最近では、ソーシャルメディアやブログなどの普及により、買い手が自ら情報発信をできる環境が整ってきました。多くの消費者が、自分で買った商品をソーシャルメディアやブログを通じて情報発信しています。

そのため、企業のマーケティング活動は製品購入までのプロセスだけでなく、買い手の購入後のプロセスまで考える必要が出てきました。

「共有・拡散」を含んだSNS時代の消費行動モデル「SIPS」について
SIPSとは、ソーシャルメディアを頻繁に活用する消費者の行動を表した、「生活者消費行動モデル」です。別記事「SIPSとは?SNS時代の消費行動モデルを、事例付きで徹底解説」では、SIPSの基礎知識から、SIPSが当てはまるSNS戦略を打ち出している事例の紹介まで、網羅的にご紹介しています。SNSマーケティングをもっと深く知りたいご担当者さまは、ぜひごらんください。

企業の狙いは消費者に製品のファンとなってもらうこと

コトラーによると、マーケティング4.0では、顧客の購買プロセスを従来のものから「5a理論」に変えて考えるべきです。
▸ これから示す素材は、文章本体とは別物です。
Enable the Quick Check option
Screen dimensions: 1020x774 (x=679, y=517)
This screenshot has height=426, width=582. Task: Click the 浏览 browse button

マーケティング4.0における5a理論は、認知(Aware)、訴求(Appeal)、調査(Ask)、行動(Act)、奨励(Advocate)という5つの段階から成り立つフレームワークです。

マーケティング4.0の究極の目標は、ただ製品を認知してもらうだけでなく、製品のファンになってもらい、顧客自ら製品の推奨をしてもらうことです。